* [WORK TO DO]
In the listing below, set out the lines as a Markdown table with the columns Row and Line, omitting blank lines. Start with the line that contains "Identify the location of Selection" and stop after the line that contains "center [974, 607].", including both of those lines.

** Start **

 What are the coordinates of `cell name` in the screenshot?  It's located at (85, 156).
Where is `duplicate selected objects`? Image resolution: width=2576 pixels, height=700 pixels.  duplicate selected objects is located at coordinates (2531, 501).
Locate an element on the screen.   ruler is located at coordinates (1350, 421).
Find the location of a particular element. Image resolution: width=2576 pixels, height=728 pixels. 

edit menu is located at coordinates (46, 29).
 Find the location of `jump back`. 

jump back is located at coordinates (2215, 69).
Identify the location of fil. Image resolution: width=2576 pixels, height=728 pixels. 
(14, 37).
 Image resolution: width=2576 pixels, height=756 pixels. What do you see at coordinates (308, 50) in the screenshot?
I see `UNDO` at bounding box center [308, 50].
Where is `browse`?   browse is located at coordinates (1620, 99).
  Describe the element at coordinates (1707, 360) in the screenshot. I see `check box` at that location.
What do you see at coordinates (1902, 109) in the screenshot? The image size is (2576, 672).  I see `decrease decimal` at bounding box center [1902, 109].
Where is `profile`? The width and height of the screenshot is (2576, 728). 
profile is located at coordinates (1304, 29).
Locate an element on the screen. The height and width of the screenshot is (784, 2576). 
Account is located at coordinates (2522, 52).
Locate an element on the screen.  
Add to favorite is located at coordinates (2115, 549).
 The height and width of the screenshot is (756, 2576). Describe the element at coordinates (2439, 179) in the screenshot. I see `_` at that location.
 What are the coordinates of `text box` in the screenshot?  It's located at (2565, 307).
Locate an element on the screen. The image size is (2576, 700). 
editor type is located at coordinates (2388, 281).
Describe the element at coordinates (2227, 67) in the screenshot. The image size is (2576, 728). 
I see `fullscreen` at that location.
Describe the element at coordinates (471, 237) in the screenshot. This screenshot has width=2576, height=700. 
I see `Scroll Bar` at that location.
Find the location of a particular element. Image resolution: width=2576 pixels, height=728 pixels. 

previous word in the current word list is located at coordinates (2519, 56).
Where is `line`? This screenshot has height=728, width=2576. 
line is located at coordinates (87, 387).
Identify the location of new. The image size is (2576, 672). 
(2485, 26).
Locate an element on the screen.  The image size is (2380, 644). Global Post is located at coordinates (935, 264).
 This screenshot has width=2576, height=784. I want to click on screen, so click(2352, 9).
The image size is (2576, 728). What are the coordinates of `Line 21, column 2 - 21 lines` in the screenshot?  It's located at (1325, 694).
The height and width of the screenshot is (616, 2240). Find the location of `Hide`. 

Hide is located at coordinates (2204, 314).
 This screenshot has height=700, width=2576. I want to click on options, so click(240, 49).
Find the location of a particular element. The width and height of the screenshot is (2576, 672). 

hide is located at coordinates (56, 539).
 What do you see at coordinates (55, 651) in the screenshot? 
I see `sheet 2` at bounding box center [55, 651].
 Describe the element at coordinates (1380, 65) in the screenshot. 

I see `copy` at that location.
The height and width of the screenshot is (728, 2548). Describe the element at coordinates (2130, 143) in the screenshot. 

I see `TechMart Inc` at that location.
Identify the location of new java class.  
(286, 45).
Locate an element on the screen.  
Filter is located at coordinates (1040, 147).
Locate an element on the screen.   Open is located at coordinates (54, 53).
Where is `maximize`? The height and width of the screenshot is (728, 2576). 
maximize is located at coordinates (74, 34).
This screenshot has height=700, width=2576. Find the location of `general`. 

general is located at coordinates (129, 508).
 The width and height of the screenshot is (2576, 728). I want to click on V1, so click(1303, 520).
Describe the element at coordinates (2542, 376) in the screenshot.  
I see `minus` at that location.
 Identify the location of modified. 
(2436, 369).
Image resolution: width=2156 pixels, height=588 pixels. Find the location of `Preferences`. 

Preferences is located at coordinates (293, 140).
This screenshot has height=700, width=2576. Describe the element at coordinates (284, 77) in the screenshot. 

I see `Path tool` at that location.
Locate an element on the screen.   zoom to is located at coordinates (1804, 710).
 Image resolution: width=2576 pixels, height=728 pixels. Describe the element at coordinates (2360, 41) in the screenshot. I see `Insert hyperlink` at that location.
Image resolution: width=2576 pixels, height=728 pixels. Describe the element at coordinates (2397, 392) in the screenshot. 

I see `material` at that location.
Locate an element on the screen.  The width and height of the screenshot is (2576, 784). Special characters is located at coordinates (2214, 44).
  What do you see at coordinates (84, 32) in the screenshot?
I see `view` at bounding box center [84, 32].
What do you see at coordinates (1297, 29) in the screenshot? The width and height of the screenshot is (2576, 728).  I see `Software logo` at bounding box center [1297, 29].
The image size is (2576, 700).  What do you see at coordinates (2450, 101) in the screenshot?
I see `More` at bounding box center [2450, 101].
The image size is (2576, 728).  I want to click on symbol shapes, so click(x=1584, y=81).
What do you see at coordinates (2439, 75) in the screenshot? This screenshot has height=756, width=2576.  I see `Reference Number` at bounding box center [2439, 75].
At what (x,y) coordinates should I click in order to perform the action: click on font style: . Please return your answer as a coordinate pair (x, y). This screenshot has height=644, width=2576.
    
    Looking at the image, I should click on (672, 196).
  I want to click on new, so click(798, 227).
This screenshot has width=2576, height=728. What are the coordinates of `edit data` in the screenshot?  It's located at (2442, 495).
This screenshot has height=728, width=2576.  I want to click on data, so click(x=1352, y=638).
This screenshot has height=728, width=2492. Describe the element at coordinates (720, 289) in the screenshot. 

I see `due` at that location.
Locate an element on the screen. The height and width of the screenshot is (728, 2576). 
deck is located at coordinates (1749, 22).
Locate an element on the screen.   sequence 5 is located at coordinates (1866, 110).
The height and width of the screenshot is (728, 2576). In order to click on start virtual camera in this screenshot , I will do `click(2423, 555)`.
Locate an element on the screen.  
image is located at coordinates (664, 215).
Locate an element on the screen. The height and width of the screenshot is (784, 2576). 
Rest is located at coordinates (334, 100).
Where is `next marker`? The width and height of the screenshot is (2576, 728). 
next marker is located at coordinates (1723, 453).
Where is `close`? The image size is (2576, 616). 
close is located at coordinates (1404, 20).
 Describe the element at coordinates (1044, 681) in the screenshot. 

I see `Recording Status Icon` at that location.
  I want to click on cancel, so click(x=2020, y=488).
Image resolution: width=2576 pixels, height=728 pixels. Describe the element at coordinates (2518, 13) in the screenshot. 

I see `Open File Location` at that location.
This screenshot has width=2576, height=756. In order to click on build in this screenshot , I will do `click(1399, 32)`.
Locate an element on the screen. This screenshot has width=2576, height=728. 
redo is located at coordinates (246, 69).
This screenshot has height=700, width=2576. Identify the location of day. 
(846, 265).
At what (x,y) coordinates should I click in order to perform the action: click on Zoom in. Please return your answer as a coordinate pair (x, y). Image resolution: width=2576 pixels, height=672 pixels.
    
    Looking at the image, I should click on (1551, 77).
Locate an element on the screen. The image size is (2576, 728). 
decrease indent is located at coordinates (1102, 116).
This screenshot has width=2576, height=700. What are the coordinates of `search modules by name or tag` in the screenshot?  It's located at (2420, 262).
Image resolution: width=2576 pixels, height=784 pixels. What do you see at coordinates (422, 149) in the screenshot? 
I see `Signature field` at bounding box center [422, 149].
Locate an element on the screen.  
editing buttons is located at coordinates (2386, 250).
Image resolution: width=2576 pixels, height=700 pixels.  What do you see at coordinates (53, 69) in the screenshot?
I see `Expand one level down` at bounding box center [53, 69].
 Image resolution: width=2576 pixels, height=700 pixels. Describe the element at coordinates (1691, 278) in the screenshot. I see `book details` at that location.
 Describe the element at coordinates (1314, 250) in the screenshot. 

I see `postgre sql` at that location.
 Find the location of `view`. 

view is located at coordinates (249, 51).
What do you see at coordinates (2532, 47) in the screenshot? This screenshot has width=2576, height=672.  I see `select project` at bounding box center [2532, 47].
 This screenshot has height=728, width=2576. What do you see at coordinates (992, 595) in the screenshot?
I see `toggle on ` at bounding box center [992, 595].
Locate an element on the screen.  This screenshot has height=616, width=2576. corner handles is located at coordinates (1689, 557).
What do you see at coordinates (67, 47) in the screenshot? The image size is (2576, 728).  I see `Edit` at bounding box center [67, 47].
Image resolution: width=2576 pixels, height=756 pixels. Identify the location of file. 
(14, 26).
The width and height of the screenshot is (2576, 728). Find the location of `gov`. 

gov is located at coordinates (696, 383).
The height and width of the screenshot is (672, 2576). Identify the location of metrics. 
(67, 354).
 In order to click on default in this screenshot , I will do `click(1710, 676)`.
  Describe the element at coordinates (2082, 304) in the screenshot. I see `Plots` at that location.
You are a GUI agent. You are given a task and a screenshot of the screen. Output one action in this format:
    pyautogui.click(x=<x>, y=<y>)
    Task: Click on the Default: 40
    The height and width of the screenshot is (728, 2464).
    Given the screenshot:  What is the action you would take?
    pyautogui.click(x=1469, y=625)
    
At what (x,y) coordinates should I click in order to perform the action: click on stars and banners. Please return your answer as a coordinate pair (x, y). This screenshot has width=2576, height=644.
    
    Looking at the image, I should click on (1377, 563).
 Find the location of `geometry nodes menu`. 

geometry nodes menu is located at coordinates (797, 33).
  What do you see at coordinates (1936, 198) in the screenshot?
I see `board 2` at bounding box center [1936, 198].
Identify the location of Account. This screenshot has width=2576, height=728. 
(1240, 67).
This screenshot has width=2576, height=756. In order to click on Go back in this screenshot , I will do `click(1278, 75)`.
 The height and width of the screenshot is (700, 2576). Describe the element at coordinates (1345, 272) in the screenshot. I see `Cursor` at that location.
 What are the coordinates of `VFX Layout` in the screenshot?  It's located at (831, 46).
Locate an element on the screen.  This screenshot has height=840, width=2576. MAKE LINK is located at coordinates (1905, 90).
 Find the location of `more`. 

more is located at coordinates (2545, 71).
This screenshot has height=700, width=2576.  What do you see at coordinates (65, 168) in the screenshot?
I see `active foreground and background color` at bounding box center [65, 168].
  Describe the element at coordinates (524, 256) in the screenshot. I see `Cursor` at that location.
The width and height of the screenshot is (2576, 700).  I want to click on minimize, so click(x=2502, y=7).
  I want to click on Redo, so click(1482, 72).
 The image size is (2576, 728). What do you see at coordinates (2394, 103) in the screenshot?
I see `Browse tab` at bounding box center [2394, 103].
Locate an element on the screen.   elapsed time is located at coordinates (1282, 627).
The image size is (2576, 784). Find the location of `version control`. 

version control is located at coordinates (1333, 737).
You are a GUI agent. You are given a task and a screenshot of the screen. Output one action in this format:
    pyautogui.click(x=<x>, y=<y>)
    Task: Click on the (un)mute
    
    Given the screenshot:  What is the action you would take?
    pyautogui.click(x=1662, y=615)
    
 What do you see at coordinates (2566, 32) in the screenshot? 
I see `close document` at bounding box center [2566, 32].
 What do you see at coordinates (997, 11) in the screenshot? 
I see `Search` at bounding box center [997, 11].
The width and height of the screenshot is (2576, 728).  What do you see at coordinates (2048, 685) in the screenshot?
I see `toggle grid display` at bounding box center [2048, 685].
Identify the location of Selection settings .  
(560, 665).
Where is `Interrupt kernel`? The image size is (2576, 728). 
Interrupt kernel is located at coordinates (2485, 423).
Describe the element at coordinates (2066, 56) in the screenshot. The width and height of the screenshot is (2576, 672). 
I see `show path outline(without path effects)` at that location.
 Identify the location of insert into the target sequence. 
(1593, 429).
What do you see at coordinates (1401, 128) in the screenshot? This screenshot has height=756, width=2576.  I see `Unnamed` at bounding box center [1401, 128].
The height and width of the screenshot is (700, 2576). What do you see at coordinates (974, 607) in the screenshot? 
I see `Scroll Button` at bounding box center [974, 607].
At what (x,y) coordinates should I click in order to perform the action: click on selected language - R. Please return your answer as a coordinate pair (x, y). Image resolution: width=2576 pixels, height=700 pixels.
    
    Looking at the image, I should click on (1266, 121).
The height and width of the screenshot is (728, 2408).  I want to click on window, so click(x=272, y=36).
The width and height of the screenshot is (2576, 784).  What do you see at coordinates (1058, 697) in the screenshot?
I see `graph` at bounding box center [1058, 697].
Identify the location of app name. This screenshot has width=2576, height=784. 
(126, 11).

** End **

* [FINISHED EXERCISE]
| Row | Line |
|---|---|
| 1 | Identify the location of Selection settings .   |
| 2 | (560, 665). |
| 3 | Where is `Interrupt kernel`? The image size is (2576, 728).  |
| 4 | Interrupt kernel is located at coordinates (2485, 423). |
| 5 | Describe the element at coordinates (2066, 56) in the screenshot. The width and height of the screenshot is (2576, 672).  |
| 6 | I see `show path outline(without path effects)` at that location. |
| 7 |  Identify the location of insert into the target sequence.  |
| 8 | (1593, 429). |
| 9 | What do you see at coordinates (1401, 128) in the screenshot? This screenshot has height=756, width=2576.  I see `Unnamed` at bounding box center [1401, 128]. |
| 10 | The height and width of the screenshot is (700, 2576). What do you see at coordinates (974, 607) in the screenshot?  |
| 11 | I see `Scroll Button` at bounding box center [974, 607]. |